Oltre ai CAFOs, tutta l'industria alimentare fa un uso massiccio di antibiotici. Questa tendenza sta lentamente regredendo in base alle nuove conoscenze sui danni prodotti da questa cattiva consuetudine, tuttavia ci vorranno anni prima che la regolamentazione in materia di produzione alimentare possa cambiare adeguatamente. Abusare degli antibiotici, inclusi quelli prescritti per la salute, è veramente una cattiva abitudine. Oltre a creare le condizioni pericolose per la proliferazione di batteri resistenti agli antibiotici, si va a incidere pesantemente sull'equilibrio della flora batterica intestinale con il conseguente aumento delle disfunzioni e patologie associate. Questa cattiva abitudine si ripercuote anche sul corretto funzionamento ed efficienza del sistema immunitario. Diverse ricerche suggeriscono che la composizione di questo complesso ecosistema microbico è strettamente legato alla nostra funzione immunitaria. Alcuni ricercatori sospettano che, oltre a proteggerci dalle infezioni, uno dei ruoli del sistema immunitario è quello di coltivare, o 'allevare' i batteri utili ai quali ci affidiamo per tenerci sani. Sembra infatti che, proprio la mancanza del ruolo anti-infiammatorio deputato ad alcuni membri della flora batterica possa essere la causa d'insorgenza di alcune patologie come il morbo di Crohn.

Oltre all'uso degli antibiotici, i cibi prodotti dall'industria vengono arricchiti di zuccheri semplici ed emulsioni che possono incidere sulla composizione della flora intestinale. Ingredienti come il polisorbato 80, la lecitina, la carragenina, i poligliceroli, lo xantano e altre 'gomme' vengono utilizzati per migliorare la consistenza e la longevità di molti alimenti presenti sugli scaffali dei supermercati, di gelati e prodotti da forno, di condimenti per insalate, hamburger animali e vegetali, latte non-caseario. Studi recenti suggeriscono che questi ingredienti possono contribuire alla crescente incidenza dell'obesità, della sindrome metabolica, e della malattia infiammatoria intestinale interferendo con l'equilibrio microbico del tratto gastrointestinale.

E' infatti ormai chiaro che esiste una stretta correlazione tra qualità e varietà del microbioma, salute e longevità. Molti nuovi studi hanno cominciato a individuare determinate specie di batteri intestinali che sembrano avere funzioni e competenze specialistiche nel prevenire le malattie.
Proprio per questo, nel 2012, il National Institutes of Health (NIH) ha completato la prima fase del progetto microbioma umano, uno sforzo enorme per catalogare e capire la funzione dei microbi che abitano i nostri corpi.
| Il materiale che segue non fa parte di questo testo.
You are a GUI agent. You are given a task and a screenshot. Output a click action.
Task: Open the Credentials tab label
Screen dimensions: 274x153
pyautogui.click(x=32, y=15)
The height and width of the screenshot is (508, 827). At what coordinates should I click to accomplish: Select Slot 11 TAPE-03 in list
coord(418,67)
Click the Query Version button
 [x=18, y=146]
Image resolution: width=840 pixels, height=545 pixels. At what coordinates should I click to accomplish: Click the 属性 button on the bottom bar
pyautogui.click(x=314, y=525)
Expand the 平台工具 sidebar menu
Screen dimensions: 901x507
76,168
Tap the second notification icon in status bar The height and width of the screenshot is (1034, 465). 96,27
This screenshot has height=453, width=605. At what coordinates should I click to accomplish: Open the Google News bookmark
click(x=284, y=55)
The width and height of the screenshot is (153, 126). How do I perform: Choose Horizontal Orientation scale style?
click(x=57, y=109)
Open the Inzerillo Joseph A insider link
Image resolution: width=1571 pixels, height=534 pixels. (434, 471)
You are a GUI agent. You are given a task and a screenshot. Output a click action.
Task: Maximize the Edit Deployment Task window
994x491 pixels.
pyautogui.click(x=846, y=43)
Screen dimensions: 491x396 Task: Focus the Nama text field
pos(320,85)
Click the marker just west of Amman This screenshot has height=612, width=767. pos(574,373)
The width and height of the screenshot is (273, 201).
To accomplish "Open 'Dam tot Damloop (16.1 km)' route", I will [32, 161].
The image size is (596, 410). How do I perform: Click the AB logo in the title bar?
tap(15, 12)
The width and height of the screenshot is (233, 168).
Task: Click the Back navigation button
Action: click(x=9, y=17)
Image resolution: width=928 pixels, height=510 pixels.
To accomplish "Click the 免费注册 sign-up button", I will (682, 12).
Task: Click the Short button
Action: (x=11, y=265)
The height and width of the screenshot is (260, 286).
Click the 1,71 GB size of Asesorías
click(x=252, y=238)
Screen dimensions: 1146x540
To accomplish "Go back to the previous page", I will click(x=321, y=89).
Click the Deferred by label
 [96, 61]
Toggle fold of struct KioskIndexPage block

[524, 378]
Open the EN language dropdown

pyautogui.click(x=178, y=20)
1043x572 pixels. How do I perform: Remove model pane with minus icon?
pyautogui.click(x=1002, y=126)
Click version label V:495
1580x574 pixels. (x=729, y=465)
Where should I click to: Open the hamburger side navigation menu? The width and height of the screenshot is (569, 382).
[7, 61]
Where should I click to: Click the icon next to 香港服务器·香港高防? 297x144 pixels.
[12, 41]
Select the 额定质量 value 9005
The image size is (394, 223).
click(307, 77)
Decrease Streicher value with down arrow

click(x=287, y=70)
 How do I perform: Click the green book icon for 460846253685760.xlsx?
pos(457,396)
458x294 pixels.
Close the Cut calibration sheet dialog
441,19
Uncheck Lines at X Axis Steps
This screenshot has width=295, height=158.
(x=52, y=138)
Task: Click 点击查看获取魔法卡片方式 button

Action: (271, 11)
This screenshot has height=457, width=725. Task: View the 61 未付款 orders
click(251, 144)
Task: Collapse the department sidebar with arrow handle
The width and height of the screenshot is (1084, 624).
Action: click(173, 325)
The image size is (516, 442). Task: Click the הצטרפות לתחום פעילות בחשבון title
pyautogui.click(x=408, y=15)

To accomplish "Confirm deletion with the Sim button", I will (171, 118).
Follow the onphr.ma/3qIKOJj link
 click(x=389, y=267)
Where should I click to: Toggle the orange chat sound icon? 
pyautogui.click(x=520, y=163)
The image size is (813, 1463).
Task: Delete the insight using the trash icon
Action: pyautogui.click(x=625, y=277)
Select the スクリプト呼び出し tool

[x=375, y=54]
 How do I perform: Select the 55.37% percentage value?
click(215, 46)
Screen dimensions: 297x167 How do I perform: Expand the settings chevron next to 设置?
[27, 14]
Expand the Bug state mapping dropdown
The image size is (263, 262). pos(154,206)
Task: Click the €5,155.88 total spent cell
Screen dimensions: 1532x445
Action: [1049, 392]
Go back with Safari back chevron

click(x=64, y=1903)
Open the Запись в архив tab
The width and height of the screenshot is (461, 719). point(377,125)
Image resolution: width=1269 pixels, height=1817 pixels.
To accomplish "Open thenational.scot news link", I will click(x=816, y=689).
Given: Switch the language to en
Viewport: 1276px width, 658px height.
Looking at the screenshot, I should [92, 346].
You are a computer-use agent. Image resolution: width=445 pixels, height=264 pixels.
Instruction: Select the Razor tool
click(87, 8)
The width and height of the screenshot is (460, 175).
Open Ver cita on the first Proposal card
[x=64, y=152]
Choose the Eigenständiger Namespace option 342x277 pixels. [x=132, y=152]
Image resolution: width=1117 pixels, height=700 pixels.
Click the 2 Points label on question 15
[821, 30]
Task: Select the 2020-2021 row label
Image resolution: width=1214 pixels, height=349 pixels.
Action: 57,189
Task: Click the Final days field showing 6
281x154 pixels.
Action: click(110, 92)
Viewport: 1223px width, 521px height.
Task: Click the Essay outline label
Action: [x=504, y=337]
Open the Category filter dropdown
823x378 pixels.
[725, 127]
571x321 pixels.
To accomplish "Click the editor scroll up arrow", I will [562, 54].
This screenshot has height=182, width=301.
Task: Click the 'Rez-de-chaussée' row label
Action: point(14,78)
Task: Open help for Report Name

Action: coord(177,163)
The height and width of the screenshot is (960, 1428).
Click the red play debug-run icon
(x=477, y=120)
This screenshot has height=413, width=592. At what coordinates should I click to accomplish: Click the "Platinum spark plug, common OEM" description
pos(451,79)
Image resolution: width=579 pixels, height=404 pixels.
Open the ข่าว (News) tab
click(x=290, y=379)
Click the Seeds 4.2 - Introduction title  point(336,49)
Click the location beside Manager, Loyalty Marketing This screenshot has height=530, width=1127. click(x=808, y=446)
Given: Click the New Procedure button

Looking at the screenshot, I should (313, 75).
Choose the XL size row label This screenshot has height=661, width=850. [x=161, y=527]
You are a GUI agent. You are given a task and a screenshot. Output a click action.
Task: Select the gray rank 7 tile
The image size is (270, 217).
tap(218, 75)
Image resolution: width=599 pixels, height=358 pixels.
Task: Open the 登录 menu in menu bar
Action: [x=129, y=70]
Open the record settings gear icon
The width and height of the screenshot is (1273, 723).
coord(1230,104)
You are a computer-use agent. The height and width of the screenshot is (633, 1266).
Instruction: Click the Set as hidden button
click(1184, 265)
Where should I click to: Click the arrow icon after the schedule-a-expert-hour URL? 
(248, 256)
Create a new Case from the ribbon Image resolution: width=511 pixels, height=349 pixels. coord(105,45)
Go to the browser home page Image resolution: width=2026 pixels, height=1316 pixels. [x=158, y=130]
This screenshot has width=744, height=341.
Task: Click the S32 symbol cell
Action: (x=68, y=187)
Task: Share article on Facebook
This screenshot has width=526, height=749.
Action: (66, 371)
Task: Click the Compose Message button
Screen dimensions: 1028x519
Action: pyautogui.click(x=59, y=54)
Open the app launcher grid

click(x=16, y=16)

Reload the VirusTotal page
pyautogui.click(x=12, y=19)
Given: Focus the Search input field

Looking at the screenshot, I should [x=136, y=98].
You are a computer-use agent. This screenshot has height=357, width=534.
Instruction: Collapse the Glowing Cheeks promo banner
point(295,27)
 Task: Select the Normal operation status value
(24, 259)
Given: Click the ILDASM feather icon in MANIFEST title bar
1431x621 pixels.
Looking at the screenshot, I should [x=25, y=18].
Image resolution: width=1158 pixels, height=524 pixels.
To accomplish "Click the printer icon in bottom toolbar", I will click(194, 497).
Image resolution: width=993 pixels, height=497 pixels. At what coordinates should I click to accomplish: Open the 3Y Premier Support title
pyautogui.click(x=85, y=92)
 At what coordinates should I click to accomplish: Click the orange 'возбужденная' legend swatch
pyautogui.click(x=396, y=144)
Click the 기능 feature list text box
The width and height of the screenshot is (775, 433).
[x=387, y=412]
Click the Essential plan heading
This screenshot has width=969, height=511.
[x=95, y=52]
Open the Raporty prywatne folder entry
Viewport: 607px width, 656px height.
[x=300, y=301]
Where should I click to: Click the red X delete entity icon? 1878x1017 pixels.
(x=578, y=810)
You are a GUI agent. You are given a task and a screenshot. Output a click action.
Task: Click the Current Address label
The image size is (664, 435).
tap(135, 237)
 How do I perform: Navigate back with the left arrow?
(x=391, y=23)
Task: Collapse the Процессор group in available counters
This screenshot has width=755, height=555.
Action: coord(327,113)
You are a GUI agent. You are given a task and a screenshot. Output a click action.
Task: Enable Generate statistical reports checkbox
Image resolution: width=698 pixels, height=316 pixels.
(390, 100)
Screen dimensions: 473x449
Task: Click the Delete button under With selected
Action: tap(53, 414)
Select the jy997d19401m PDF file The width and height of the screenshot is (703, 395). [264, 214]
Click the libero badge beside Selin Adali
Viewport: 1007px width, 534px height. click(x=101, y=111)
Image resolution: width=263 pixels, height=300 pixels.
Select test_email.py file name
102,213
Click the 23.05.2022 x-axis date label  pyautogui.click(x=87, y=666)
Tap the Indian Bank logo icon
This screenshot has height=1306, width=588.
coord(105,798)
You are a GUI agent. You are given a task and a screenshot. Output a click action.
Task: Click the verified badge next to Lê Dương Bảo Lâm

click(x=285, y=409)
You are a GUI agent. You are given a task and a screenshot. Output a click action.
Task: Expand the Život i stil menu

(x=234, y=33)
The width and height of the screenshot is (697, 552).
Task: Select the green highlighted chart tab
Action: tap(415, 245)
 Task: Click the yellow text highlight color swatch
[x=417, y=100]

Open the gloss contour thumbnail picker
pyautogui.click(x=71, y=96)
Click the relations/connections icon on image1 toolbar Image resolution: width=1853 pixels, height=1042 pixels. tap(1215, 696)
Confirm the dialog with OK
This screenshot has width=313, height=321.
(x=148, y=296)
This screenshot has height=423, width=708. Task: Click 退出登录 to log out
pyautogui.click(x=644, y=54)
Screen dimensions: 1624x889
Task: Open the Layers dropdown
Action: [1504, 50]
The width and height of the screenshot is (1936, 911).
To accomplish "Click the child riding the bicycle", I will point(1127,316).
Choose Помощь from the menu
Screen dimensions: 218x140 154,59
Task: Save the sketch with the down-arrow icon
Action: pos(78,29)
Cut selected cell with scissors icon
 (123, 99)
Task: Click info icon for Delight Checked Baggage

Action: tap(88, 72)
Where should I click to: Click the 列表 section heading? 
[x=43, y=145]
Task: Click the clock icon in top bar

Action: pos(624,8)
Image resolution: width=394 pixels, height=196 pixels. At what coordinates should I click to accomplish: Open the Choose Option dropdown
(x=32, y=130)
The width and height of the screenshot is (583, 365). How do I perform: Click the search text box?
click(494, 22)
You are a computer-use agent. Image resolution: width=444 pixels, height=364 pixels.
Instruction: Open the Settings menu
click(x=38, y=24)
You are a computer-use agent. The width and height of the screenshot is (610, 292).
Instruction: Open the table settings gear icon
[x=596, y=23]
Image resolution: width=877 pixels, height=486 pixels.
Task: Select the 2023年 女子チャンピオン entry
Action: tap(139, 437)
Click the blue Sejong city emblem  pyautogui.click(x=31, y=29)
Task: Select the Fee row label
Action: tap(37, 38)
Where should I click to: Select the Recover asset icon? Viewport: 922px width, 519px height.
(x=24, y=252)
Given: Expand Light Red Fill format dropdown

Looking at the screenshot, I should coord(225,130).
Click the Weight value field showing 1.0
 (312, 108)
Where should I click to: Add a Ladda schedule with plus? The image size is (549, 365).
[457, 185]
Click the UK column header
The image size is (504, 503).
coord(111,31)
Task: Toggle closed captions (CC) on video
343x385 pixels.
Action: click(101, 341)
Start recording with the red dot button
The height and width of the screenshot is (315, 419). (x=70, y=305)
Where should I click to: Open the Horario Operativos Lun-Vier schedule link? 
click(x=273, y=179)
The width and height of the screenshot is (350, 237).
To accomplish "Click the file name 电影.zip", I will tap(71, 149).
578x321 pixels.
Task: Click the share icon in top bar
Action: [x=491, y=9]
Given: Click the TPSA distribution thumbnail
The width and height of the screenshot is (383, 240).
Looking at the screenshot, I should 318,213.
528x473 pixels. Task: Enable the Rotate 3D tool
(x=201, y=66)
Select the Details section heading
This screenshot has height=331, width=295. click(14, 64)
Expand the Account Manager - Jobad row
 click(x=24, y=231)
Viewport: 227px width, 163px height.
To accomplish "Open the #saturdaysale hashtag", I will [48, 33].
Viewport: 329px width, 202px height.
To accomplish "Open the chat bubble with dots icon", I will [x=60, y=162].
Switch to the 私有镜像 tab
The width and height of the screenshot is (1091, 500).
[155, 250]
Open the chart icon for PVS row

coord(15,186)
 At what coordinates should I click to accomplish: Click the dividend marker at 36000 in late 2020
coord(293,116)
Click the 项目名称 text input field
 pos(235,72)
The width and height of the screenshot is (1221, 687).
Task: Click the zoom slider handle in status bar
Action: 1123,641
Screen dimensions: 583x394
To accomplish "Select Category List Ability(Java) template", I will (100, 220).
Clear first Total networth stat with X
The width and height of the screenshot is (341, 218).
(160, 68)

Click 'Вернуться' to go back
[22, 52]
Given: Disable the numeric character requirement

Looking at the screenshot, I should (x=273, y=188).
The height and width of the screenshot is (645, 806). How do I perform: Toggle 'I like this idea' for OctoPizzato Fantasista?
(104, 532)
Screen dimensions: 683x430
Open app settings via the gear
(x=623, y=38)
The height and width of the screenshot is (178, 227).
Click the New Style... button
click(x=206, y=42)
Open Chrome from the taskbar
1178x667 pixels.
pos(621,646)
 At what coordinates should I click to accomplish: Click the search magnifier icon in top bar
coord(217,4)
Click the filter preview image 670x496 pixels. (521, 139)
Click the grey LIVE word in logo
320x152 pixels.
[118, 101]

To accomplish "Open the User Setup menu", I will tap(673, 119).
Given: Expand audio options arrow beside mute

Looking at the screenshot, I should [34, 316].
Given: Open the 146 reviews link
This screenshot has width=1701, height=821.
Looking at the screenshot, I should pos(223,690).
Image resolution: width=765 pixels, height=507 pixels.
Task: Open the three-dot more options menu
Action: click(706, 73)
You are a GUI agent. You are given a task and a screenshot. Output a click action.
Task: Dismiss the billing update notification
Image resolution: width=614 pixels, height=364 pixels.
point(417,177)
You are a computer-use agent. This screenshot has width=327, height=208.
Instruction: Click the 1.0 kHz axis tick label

Il microbioma varia notevolmente da un individuo all'altro e può cambiare rapidamente nel corso del tempo in un singolo individuo.
L'enorme variabilità microbica tra le persone ha infatti costretto gli scienziati a ripensare il modo di come funzionano queste comunità. Mentre pochi anni fa si pensava ci fosse un nucleo di microbi umani adattati a vivere nell'intestino e che questo fosse comune a tutti, ora c'è una maggiore propensione a ragionare sulle funzioni, sia generali che specifiche, soddisfatte da popolazioni eterogenee di microbi.
E' stato osservato che lo squilibrio della flora batterica intestinale coinvolge un numero sempre maggiore di patologie. Ad esempio, alcune ricerche suggeriscono l'esistenza di un legame tra alcuni tipi di batteri e la quantità e qualità del grasso corporeo, in particolare quello addominale, che produce una risposta infiammatoria che contribuisce alla disfunzione metabolica associata con l'insulino resistenza e il diabete di tipo 2.

L'alimentazione umana diventa dunque una scienza sempre più qualitativa che quantitativa. Non e' sufficiente incidere sulle calorie o sull'equilibrio tra lipidi, carboidrati e proteine ma occorre allargare il campo d'azione alla conservazione della qualità e composizione della flora intestinale, all'etnia, al luogo in cui si vive, agli orari in cui si mangia e al bilanciamento di micronutrienti che, oltre a prevenire le tipiche disfunzioni alimentari come l'obesità ed il diabete, possano incidere sui tumori, le patologie infiammatorie e, da come risulta da una recente ricerca sulla dieta MIND, anche su patologie apparentemente non correlate come l'Alzheimer.
Non resta che concludere che l'alimentazione è decisamente importante per il benessere del corpo e della mente e che, mai come oggi, appare sempre più veritiera la dicitura: “sei quello che mangi”.